Since you seem to have an interest in Dublin, do you think the 20,000 homes in Dublin waiting to be taken over by NAMA will be torn down? Do you think banks will start to lend so that buyers will hoover them up? Or do you think it's possible the government will feed small landlords to the wolves and flood the market with the properties to get some kind of return for the prices NAMA will pay?

[broken link removed]



Knuttell said:


> Waged tenants or S/W tenants as long as the rent is paid and property cared for,I aint fussy Buddy.


Presumably you're assuming that rent allowance will stay at current levels while our deficit grows.

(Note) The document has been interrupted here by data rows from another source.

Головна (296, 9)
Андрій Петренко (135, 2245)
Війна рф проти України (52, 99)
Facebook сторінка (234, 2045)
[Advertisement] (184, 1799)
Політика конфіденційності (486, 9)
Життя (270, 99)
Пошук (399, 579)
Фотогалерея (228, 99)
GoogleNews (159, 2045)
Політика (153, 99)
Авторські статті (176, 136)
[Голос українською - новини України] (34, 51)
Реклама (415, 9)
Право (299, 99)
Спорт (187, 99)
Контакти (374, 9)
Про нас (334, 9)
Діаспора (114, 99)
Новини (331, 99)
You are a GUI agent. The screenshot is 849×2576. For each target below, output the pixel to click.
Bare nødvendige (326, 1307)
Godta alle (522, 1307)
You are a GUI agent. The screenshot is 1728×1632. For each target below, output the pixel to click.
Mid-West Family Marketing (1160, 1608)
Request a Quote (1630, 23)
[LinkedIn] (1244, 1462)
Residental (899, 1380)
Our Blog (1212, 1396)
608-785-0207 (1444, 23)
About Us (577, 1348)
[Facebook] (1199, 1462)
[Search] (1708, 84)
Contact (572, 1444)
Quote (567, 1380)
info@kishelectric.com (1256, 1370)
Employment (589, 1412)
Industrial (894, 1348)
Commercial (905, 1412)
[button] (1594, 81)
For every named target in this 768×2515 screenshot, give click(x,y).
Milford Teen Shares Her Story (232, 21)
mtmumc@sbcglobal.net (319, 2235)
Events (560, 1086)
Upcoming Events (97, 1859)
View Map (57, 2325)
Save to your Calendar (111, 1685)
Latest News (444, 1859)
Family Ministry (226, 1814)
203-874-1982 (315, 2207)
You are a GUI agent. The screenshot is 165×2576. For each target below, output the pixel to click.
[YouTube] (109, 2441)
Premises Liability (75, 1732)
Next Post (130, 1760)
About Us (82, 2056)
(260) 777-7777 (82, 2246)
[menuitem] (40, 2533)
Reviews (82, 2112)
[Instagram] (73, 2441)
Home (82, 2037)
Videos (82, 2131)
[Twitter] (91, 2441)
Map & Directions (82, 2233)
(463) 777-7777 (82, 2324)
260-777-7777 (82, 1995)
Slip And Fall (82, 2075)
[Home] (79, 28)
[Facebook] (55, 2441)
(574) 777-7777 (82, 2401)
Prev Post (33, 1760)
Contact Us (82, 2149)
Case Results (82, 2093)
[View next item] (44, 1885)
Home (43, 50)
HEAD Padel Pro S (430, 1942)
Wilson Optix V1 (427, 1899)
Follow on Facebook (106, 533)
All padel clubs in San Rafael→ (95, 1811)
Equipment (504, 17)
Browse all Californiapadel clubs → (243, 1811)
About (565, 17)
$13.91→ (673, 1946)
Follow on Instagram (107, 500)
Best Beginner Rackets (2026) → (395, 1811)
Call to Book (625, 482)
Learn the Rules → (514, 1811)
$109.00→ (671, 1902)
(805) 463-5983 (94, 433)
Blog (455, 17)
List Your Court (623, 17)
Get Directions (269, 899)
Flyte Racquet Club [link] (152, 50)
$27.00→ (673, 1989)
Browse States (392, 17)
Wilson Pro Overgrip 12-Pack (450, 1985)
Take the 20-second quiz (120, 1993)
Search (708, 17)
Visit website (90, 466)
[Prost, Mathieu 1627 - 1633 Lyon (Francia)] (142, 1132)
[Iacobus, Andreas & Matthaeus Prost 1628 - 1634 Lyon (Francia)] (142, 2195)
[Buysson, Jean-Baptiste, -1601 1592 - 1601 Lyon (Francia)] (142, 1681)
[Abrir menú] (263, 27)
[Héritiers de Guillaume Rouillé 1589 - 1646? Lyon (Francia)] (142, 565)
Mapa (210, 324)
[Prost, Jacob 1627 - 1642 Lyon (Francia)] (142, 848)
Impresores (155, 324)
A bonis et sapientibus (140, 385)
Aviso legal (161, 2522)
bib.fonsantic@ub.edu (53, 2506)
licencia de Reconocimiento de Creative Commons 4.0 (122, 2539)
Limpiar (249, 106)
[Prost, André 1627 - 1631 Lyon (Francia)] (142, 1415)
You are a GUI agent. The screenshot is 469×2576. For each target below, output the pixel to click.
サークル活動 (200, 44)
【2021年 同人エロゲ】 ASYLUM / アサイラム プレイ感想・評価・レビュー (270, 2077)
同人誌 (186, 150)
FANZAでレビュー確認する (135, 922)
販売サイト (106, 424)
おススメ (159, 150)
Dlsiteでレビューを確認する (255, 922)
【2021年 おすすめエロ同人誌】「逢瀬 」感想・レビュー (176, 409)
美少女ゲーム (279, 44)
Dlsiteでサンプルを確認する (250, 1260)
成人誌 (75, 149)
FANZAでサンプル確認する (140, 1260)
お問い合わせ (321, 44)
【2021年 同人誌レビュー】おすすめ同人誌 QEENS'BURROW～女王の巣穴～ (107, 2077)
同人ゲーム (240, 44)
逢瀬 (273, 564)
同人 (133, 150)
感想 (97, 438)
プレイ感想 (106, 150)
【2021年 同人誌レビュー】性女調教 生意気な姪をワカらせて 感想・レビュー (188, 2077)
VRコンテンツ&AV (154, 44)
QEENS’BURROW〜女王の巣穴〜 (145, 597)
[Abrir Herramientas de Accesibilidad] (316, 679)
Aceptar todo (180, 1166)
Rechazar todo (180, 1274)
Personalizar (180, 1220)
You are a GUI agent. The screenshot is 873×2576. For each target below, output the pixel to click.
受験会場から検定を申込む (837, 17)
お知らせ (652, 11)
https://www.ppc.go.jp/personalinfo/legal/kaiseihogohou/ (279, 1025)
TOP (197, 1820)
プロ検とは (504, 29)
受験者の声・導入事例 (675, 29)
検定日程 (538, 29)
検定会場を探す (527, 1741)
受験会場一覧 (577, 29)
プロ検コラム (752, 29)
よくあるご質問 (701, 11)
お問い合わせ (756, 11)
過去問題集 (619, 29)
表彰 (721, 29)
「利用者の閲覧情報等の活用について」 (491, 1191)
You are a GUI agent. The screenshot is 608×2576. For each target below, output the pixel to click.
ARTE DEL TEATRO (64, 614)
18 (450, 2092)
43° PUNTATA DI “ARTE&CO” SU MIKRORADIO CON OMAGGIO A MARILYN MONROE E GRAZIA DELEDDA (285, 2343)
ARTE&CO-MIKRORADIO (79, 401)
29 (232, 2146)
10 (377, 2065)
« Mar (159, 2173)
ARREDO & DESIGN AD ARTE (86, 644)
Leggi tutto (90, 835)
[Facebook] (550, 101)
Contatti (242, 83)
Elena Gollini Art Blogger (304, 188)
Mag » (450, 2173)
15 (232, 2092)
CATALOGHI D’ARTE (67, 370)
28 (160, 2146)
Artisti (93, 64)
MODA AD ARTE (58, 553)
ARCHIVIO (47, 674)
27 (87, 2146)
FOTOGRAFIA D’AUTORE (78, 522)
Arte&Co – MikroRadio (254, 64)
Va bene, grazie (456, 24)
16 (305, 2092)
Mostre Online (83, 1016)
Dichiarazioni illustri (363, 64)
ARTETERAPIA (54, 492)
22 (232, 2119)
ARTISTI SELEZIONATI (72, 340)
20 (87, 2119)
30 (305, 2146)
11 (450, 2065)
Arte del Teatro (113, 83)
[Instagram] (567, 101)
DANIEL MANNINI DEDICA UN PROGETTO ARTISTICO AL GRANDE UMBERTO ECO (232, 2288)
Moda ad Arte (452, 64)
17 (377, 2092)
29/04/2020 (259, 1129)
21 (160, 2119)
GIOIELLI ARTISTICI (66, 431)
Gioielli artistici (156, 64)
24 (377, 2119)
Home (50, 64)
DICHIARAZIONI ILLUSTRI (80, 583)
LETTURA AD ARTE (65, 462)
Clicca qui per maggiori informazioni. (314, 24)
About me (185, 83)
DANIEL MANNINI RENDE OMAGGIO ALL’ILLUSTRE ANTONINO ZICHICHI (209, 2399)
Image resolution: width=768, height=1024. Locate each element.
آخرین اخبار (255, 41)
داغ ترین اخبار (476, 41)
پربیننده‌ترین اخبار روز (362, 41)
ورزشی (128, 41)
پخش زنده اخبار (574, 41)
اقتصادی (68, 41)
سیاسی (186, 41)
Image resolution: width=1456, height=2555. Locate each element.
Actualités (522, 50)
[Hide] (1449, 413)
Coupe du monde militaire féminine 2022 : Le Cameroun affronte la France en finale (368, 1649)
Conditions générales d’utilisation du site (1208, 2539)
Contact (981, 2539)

Aside from this I concur with Bronte. If you take such a jaundiced  adversarial attitude in your dealings with your tenants, you shoudn't be surprised if you get treated in the same way in return. It cuts  both ways etc. Honestly this kind of confrontational approach gives decent landlords a bad name.


----------



## Buddyg (17 Feb 2010)

The cost of a good tenant leaving is fairly large. Empty house for at least a week, ptrb fee , advertising costs and all the work of vetting and showing new tenants. And then the worry of having them actually pay.

If you start waving your 1% daft reports at tenants you could be in for quite a land.


----------



## Knuttell (17 Feb 2010)

noel_c said:


> Aside from this I concur with Bronte. If you take such a jaundiced  adversarial attitude in your dealings with your tenants, you shoudn't be surprised if you get treated in the same way in return. It cuts  both ways etc. Honestly this kind of confrontational approach gives decent landlords a bad name.



Merely arguing a case or a point of view,hardly confrontational or adversarial Noel.


----------



## bugler (23 Feb 2010)

> Merely arguing a case or a point of view,hardly confrontational or  adversarial Noel.


You come across as embittered, intentional or not. You're under no obligation to lower, nor of course have any entitlement to raise, rents during a lease. If after that if you resent negotiation maybe being a landlord isn't quite suited to you. 

Also, might I be the first to point out that these are "*asking* rents", not simply "rents" or "achieved rents". We should be used to this opacity, of course, living in Ireland. But a one percent increase over a one month period when we don't even have the actual figure for what we're supposed to measure is hardly indicative of a trend. I'll certainly be waiting until the end of Q1 before making any pronouncements.


----------



## dmos87 (23 Feb 2010)

As far as I can see it goes both ways - If a good tenant cannot afford the rent due to job loss, etc. then a good landlord will come to an agreement with the tenant. 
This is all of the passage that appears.